> YOUR INSTRUCTIONS
Check the listing that follows and work out how many lines include "Chính". The reply is that number alone.
*** Block opens ***
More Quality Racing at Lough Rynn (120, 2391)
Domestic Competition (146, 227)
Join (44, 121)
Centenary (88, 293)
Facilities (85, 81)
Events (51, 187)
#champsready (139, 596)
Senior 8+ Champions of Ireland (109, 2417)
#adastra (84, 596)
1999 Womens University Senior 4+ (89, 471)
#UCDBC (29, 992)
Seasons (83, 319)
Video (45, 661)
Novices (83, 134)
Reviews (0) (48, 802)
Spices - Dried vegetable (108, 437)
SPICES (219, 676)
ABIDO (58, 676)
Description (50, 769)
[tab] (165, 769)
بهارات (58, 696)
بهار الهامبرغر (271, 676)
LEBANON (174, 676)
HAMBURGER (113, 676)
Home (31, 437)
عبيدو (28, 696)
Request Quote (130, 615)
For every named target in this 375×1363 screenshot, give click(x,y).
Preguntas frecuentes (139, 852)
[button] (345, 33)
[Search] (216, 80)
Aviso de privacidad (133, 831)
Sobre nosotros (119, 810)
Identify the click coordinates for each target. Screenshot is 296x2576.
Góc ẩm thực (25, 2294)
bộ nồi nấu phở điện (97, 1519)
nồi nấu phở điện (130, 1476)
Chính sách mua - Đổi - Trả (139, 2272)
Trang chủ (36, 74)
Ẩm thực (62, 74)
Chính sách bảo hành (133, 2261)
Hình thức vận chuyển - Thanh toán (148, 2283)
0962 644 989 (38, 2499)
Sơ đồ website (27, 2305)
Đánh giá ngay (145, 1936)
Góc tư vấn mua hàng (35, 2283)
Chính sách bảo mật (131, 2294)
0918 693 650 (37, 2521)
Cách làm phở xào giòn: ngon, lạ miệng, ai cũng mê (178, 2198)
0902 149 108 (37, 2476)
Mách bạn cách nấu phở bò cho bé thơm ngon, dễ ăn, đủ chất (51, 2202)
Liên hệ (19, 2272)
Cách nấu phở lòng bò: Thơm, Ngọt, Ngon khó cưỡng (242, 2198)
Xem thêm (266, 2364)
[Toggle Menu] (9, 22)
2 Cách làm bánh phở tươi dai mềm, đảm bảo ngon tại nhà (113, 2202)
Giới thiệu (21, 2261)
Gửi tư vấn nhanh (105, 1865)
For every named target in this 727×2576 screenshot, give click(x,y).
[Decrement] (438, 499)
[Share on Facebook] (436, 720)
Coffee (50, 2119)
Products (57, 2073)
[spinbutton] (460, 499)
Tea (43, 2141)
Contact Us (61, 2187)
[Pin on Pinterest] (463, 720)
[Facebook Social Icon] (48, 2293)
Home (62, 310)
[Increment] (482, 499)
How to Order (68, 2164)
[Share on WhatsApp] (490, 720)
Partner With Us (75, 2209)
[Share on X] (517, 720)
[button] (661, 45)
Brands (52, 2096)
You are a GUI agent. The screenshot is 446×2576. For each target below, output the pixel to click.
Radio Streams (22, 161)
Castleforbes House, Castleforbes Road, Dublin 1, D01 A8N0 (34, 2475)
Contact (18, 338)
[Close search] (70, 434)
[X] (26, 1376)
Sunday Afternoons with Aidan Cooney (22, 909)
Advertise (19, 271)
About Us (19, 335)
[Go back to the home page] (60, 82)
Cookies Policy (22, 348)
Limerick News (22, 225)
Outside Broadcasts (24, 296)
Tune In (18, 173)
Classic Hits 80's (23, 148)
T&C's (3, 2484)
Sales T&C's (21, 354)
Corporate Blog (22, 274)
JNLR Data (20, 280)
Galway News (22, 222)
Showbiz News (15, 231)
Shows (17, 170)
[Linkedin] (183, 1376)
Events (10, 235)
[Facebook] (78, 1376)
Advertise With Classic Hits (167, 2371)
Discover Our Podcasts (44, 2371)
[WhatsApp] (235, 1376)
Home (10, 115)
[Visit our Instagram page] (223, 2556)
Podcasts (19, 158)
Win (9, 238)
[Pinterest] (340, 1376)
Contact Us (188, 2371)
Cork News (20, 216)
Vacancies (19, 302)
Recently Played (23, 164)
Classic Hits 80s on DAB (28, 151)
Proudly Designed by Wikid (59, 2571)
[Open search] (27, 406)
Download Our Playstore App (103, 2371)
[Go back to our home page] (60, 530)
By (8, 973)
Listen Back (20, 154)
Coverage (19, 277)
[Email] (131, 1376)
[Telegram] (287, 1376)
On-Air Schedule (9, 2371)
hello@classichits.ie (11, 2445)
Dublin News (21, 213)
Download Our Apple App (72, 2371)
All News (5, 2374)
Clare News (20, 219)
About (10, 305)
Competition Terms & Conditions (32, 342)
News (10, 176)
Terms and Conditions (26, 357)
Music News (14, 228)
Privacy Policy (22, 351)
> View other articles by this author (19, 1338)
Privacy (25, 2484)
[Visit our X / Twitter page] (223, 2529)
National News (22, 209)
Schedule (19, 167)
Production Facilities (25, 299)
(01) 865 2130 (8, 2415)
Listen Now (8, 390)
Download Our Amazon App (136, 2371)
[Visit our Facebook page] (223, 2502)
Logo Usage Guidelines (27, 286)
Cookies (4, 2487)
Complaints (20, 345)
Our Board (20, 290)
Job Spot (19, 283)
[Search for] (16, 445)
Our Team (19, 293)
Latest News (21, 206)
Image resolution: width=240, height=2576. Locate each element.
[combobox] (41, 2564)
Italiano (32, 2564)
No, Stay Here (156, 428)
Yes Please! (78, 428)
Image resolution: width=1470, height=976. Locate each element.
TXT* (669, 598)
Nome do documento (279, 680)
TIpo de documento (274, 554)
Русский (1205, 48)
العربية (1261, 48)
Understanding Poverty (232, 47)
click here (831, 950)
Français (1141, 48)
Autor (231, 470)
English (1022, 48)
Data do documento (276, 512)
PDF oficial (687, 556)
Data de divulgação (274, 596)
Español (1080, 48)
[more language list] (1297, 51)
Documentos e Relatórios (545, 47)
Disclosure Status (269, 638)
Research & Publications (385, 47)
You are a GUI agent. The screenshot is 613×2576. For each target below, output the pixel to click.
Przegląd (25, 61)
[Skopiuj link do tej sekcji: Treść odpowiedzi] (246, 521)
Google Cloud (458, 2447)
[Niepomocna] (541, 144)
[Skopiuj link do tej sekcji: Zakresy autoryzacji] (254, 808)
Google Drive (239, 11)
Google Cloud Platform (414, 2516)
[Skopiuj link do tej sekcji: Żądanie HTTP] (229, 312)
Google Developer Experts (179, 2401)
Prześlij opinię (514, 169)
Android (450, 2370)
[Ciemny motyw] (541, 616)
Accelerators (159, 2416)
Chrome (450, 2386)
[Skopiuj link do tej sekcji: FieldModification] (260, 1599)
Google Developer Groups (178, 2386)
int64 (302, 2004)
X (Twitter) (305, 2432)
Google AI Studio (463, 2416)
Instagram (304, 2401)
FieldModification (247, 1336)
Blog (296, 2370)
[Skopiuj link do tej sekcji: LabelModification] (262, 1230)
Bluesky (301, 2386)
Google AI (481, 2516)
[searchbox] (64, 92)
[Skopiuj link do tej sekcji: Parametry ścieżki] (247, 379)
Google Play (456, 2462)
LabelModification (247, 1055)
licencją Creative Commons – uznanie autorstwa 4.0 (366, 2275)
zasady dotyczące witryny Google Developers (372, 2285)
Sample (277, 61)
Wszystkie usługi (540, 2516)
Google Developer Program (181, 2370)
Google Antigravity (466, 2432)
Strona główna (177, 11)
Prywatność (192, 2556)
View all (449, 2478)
*** Block closes ***
> REPLY
3